All lines below must be repeated exactly, with the pictures omitted.

════════════════════

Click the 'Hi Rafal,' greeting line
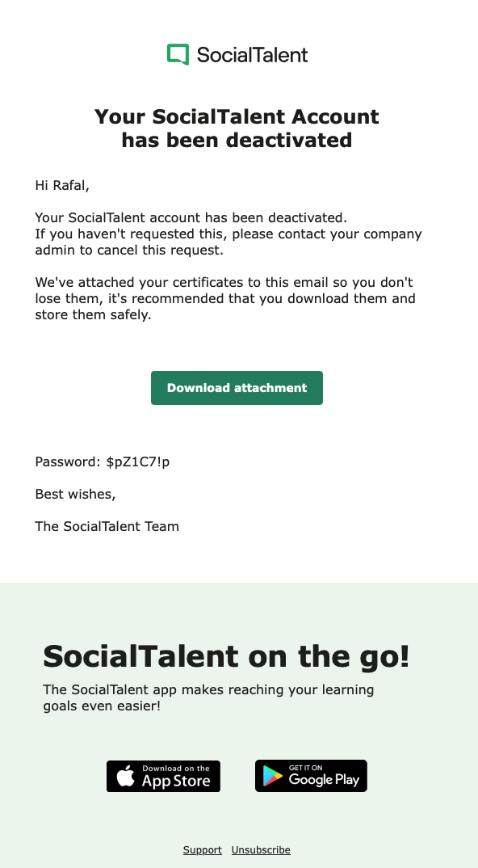 tap(62, 185)
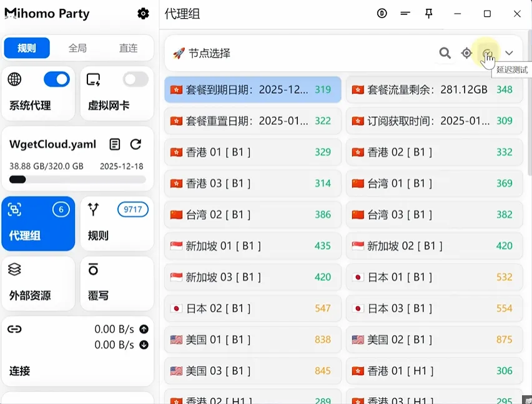Open the 规则 page showing 9717 rules

116,223

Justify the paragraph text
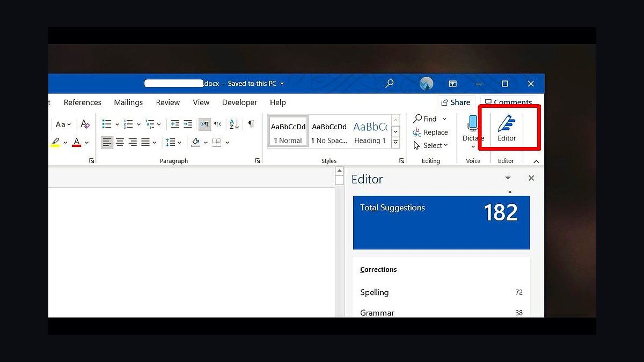point(145,142)
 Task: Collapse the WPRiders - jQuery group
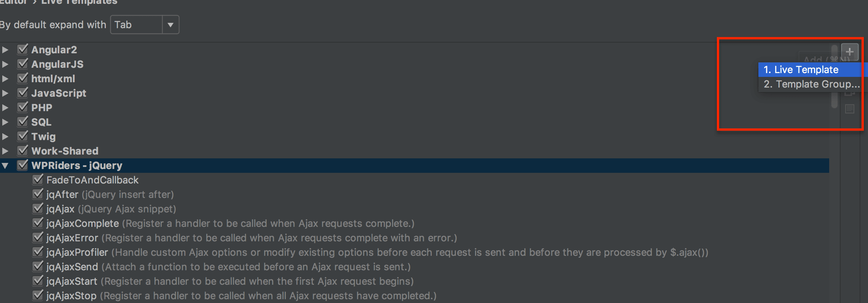[x=5, y=166]
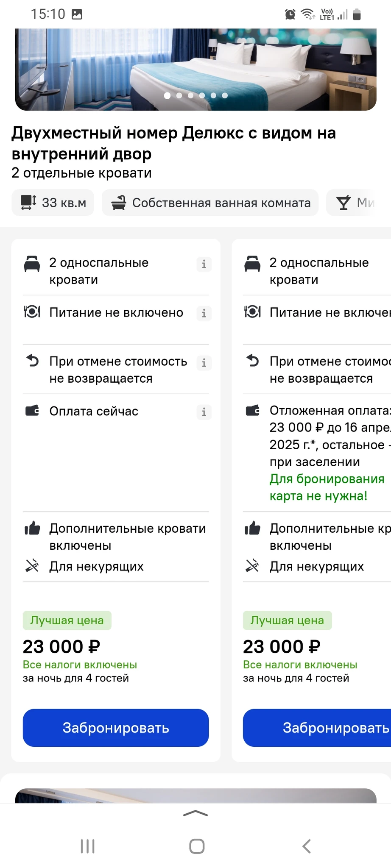This screenshot has height=868, width=391.
Task: Expand the bottom sheet chevron handle
Action: click(x=196, y=813)
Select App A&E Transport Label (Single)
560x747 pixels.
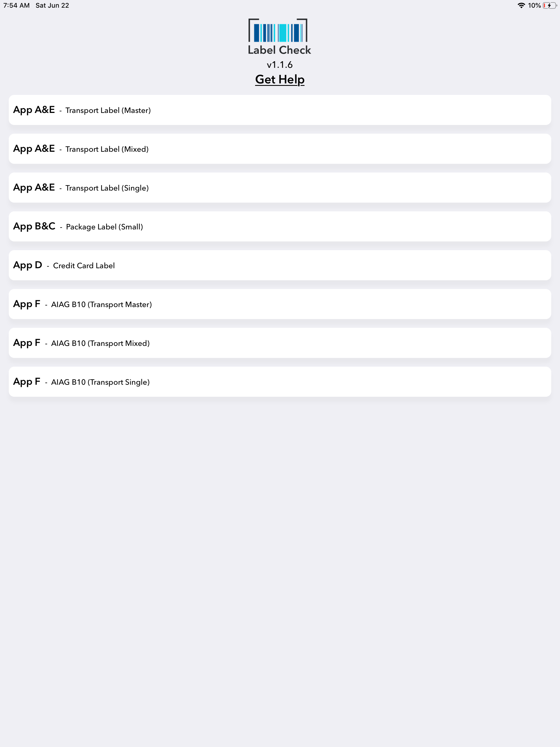[280, 187]
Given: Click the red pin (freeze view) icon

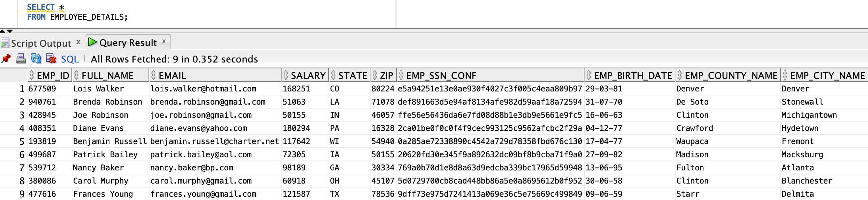Looking at the screenshot, I should tap(6, 59).
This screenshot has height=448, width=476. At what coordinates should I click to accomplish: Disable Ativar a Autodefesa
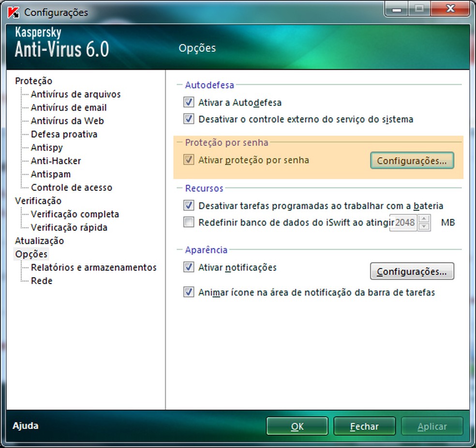188,102
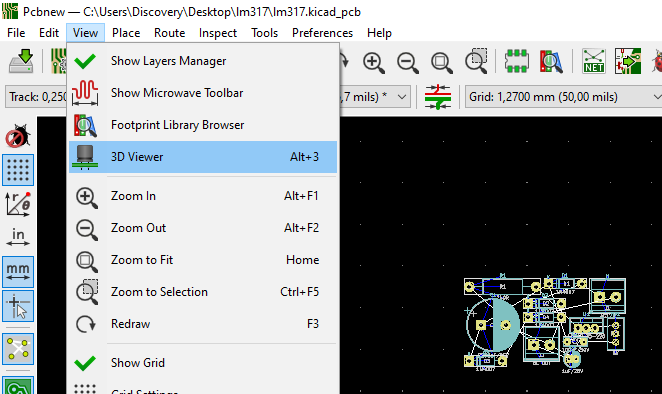Open the via size dropdown arrow
Screen dimensions: 662x394
click(x=402, y=97)
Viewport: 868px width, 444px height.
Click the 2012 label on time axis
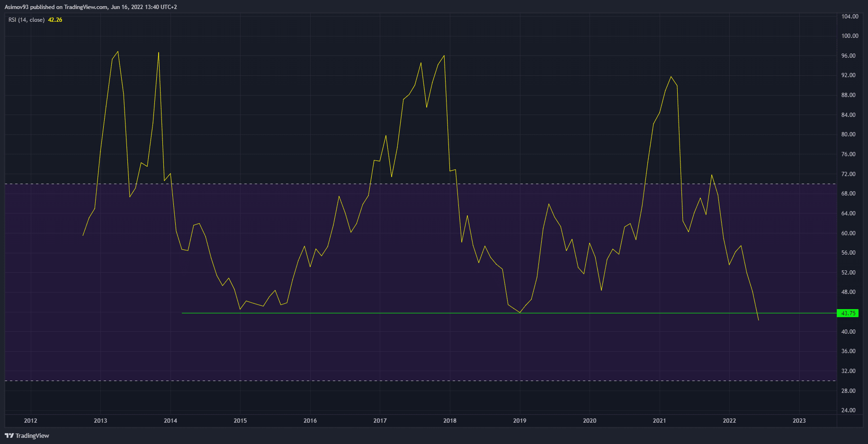(30, 420)
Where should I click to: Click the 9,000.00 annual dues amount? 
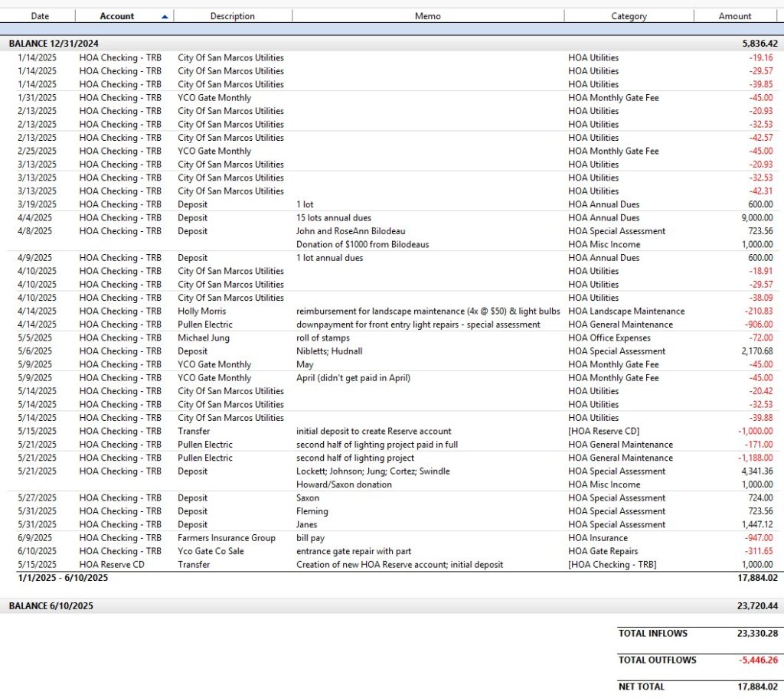pos(754,217)
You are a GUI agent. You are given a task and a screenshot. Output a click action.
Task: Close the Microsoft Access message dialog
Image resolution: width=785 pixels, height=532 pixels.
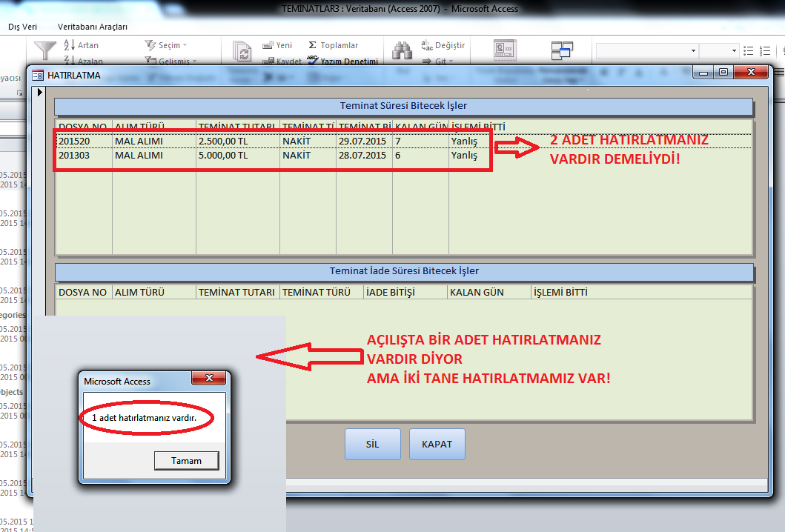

════════════════════

## RESPONSE AREA
Click the 'Hi Rafal,' greeting line
 tap(62, 185)
Open the 规则 page showing 9717 rules

116,223

Justify the paragraph text
point(145,142)
 Task: Collapse the WPRiders - jQuery group
[x=5, y=166]
This screenshot has height=868, width=391.
Task: Expand the bottom sheet chevron handle
Action: click(x=196, y=813)
Select App A&E Transport Label (Single)
560x747 pixels.
[280, 187]
Given: Click the red pin (freeze view) icon

Looking at the screenshot, I should tap(6, 59).
This screenshot has height=448, width=476. At what coordinates should I click to accomplish: Disable Ativar a Autodefesa
188,102
Open the via size dropdown arrow
Screen dimensions: 662x394
click(x=402, y=97)
Viewport: 868px width, 444px height.
Click the 2012 label on time axis
(30, 420)
Where should I click to: Click the 9,000.00 annual dues amount? 
pos(754,217)
You are a GUI agent. You are given a task and a screenshot. Output a click action.
Task: Close the Microsoft Access message dialog
Image resolution: width=785 pixels, height=532 pixels.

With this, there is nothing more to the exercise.